MIT engineers has come up with a much less expensive UAV design that can hover for longer durations to provide wide-ranging communications support. The researchers designed, built, and tested a UAV resembling a thin glider with a 24-foot wingspan. The vehicle can carry 10 to 20 pounds of communications equipment while flying at an altitude of 15,000 feet. Weighing in at just under 150 pounds, the vehicle is powered by a 5-horsepower gasoline engine and can keep itself aloft for more than five days — longer than any gasoline-powered autonomous aircraft has remained in flight, the researchers say.

The team looked into the idea and analyzed the problem from multiple engineering angles, they found that solar power — at least for long-duration emergency response — was not the way to go.
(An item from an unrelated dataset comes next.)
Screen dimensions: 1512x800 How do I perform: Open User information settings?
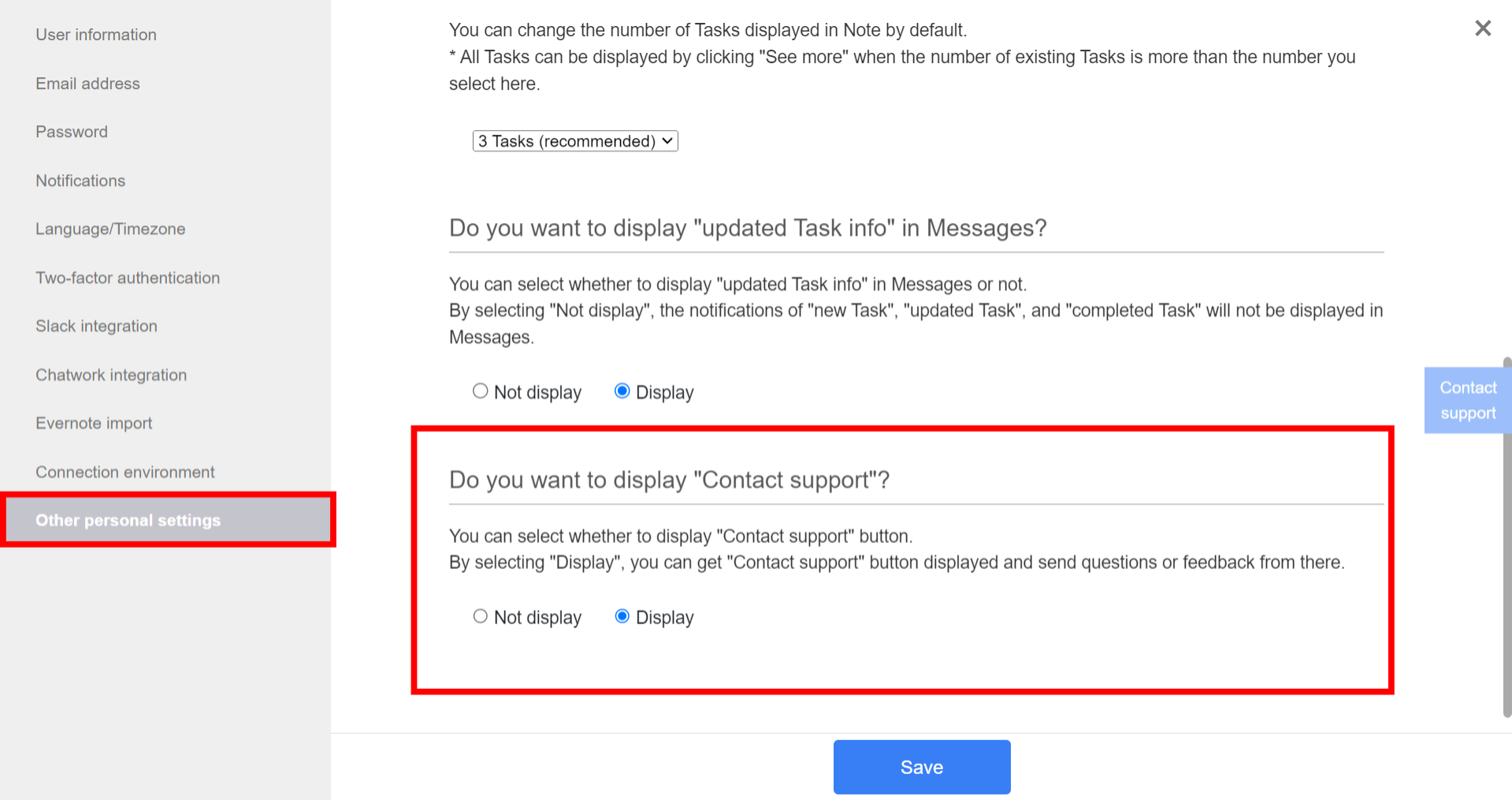[x=95, y=35]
“[A solar vehicle] would work fine in the summer season, but in winter, particularly if you’re far from the equator, nights are longer, and there’s not as much sunlight during the day. So you have to carry more batteries, which adds weight and makes the plane bigger,” Hansman says. “For the mission of disaster relief, this could only respond to disasters that occur in summer, at low latitude. That just doesn’t work.”

They came up with a design that was predicted to stay in flight for more than five days, at altitudes of 15,000 feet, in up to 94th-percentile winds, at any latitude.
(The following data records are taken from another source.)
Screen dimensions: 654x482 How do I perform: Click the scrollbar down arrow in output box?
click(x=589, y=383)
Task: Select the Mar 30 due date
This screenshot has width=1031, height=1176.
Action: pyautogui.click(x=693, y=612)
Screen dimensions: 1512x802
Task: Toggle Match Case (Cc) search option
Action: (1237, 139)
In the fall of 2016, the team built a prototype UAV, following the dimensions determined by students using Hoburg’s software tool. To keep the vehicle lightweight, they used materials such as carbon fiber for its wings and fuselage, and Kevlar for the tail and nosecone, which houses the payload. The researchers designed the UAV to be easily taken apart and stored in a FedEx box, to be shipped to any disaster region and quickly reassembled.
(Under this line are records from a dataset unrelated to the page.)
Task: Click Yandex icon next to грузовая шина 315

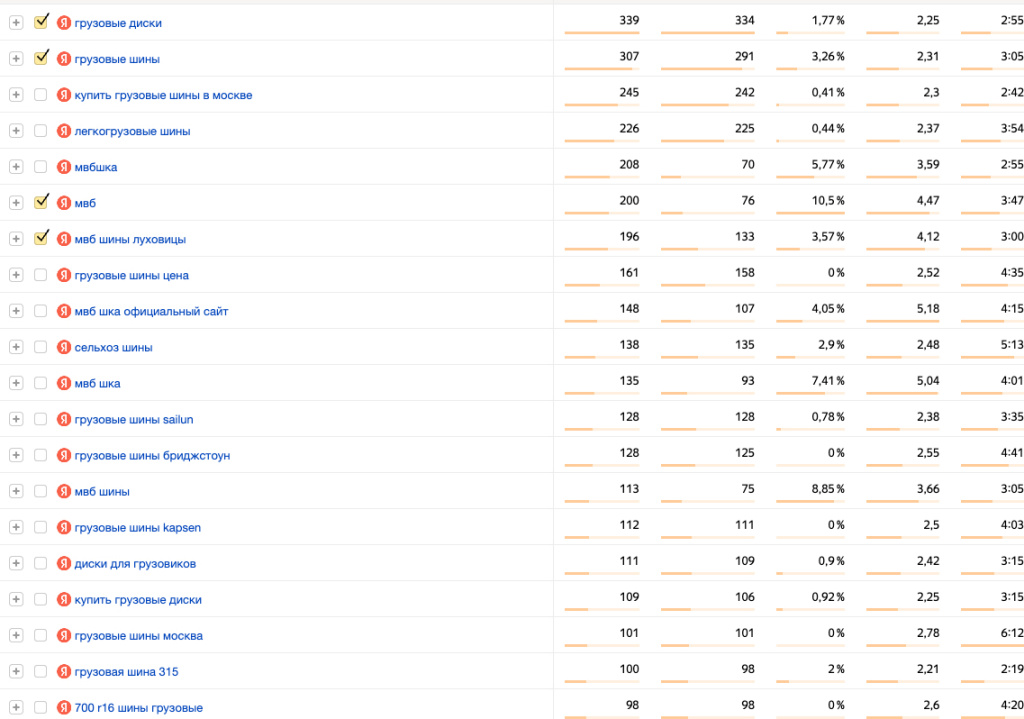Action: click(63, 671)
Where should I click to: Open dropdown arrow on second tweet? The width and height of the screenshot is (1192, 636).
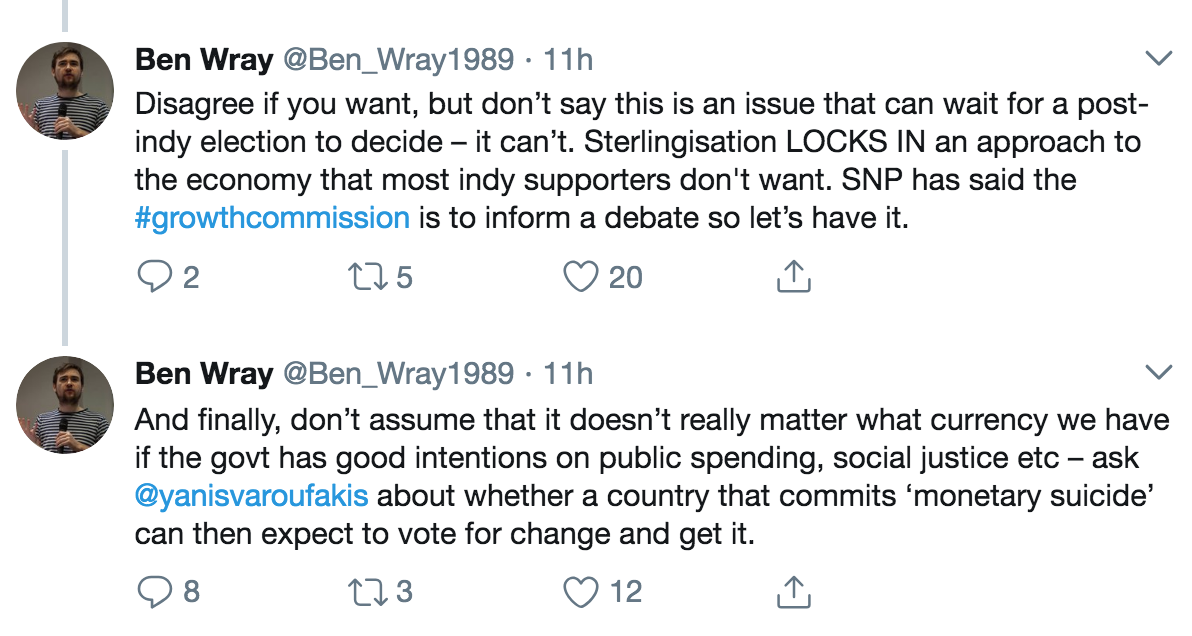click(1158, 374)
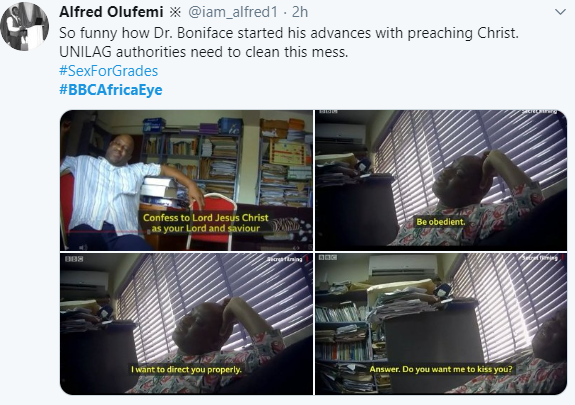Screen dimensions: 575x405
Task: Open the #SexForGrades hashtag
Action: pyautogui.click(x=109, y=71)
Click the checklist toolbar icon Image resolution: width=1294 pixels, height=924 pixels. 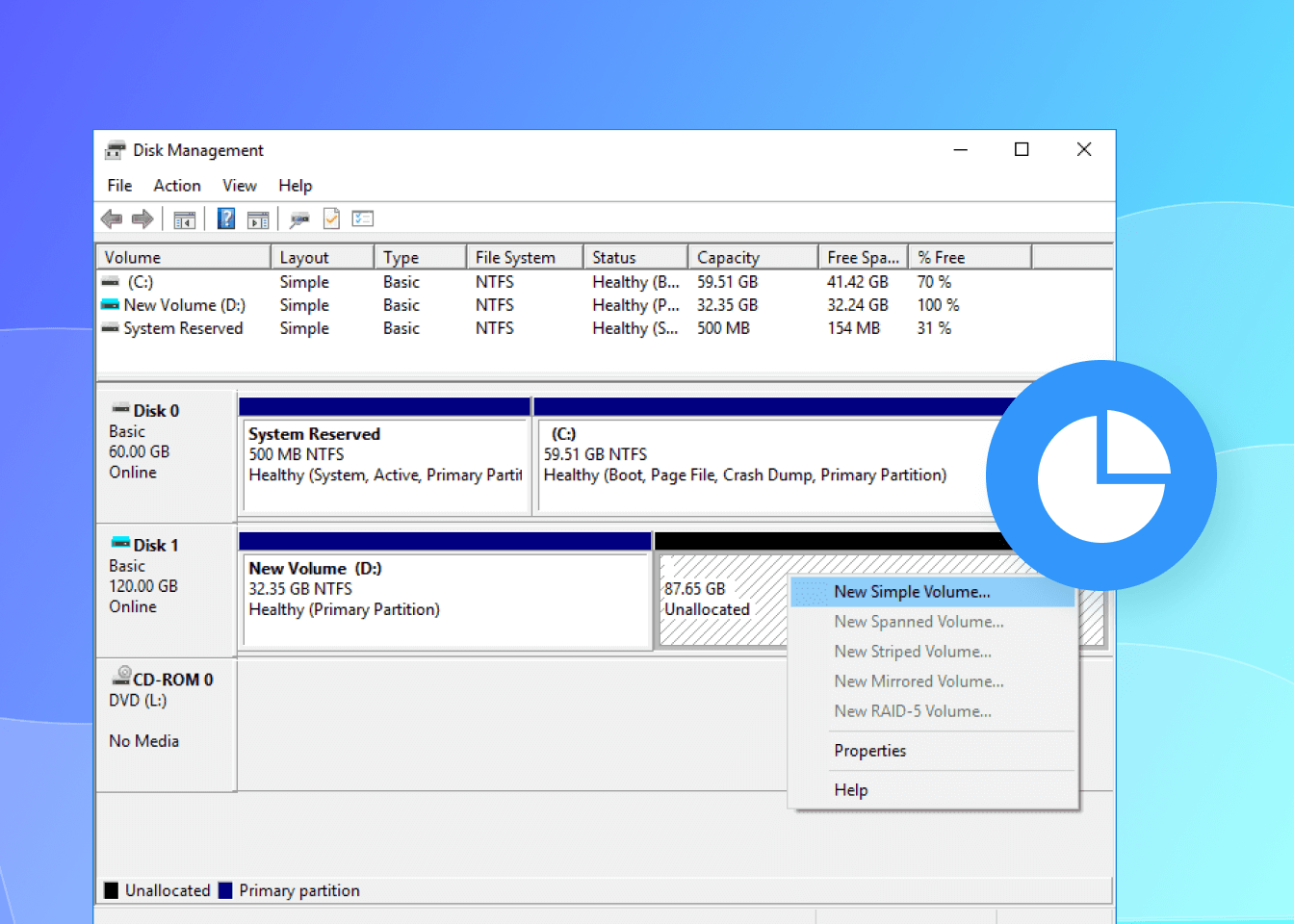tap(363, 218)
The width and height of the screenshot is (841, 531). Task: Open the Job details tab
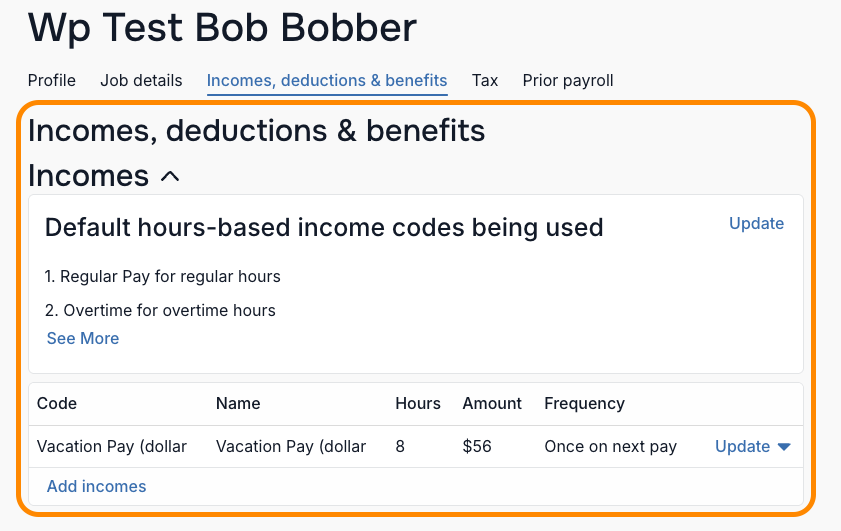click(141, 80)
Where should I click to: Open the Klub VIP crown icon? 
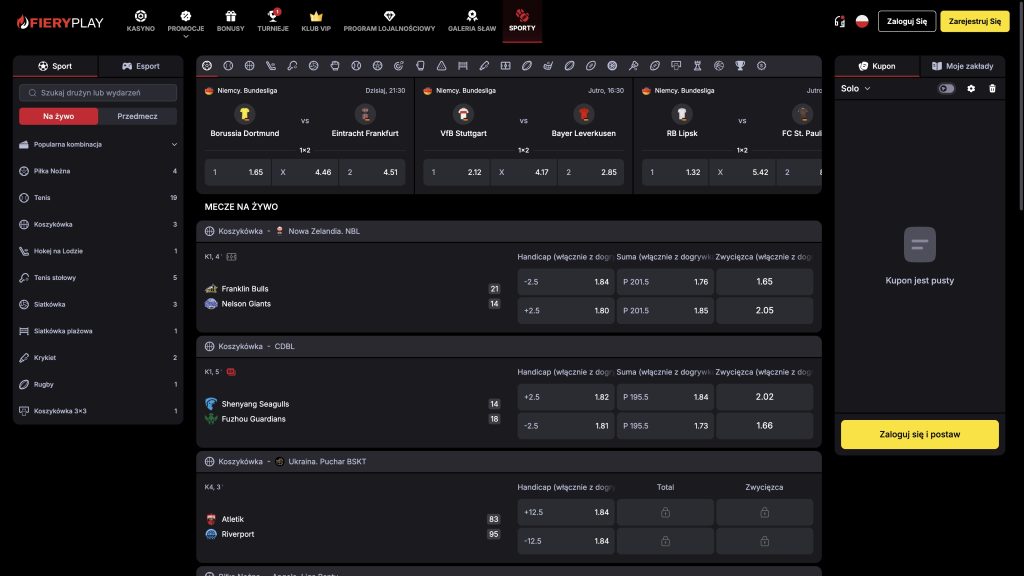316,16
This spring, the students refined the prototype and developed a launch system, fashioning a simple metal frame to fit on a typical car roof rack. The UAV sits atop the frame as a driver accelerates the launch vehicle (a car or truck) up to rotation speed — the UAV’s optimal takeoff speed. At that point, the remote pilot would angle the UAV toward the sky, automatically releasing a fastener and allowing the UAV to lift off.
In early May, the team put the UAV to the test, conducting flight tests at Plum Island Airport in Newburyport, Massachusetts.